Htan Zaw Zaw stood at the entrance of the Wunna Theikdi Stadium two hours before the opening ceremony of the 27th South-east Asia (SEA) Games on Wednesday evening.
The 56-year-old security officer surveyed the thousands of faces that had already flooded into the stadium's compound, and smiled to himself.
Zaw Zaw was only 12 when Myanmar - then known as Burma - last hosted the SEA Games in 1969.
But he fondly remembers it.
"There are many more people this time," he told The New Paper, in halting English.
"I am very happy to see so many of our friends from Thailand, Laos, Singapore, everywhere, come to my country."
Indeed, Myanmar has pulled out all the stops to dazzle the estimated 12,000 visitors to Naypyidaw for the Games.
Drive down one of the city's new "hotel zones" and you will see vast, sprawling, hotel compounds which have been built just for the biennial.
The compounds are so big that most require a short ride on a buggy to get from the lobby to one's room.
Perhaps nothing shows more how much the country wants to impress its neighbours, than last night's dazzling ceremony.
A breathtaking light show and fireworks display enthralled everyone in the 30,000-seater stadium, which was so packed that many had to sit on steps to take in the showcase.
The locals were out in full force, and nationalistic pride was evident when the crowd spontaneously erupted into chants of "Myanmar!

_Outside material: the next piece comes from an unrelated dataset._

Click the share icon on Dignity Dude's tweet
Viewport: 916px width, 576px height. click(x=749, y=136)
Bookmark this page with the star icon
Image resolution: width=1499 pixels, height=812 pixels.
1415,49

Myanmar!" in between performances.
But some, like local newspaper Myanma Freedom, have questioned the impact the Games will have on the country's people.
While it noted that the government's considerable investment could benefit Naypyidaw's infrastructure and provide jobs for thousands, there is a question mark over how long these will linger.
The reality of Myanmar's economic situation can be seen daily.
On the one-hour journey from the Main Press Centre to the Zayar Thiri Sports Complex, visitors pass by several small rural villages.
Dozens of ramshackle, run-down huts suggest the people living there have not yet felt the benefit of the Games, and will likely see it pass them by.
Singaporean Faris Razak, who made journey to Naypyidaw with veteran tour operator Akbar Hashim to support the Under-23 football team, was taken aback.
He said: "We got a culture shock seeing poverty and spanking new buildings side by side."
There is no denying, however, that the people of Myanmar have benefited from the employment opportunities.
There are always hotel staff on hand to help guests, and hundreds of drivers have descended upon Naypyidaw from Yangon to work for car and van rental companies.
Thousands of the country's youths have also been mobilised at event venues.
Singapore water polo player Toh Zhi Hong remarked: "There are so many of the volunteers that some of them seem to just be there to open doors for the athletes."
Zaw Zaw is certain hosting the SEA Games can only benefit his country.
"I have never seen fireworks like tonight," he said, smiling when TNP saw him again later in the evening.
"Having the SEA Games here makes our people very proud, and I hope people outside can see what Myanmar is capable of."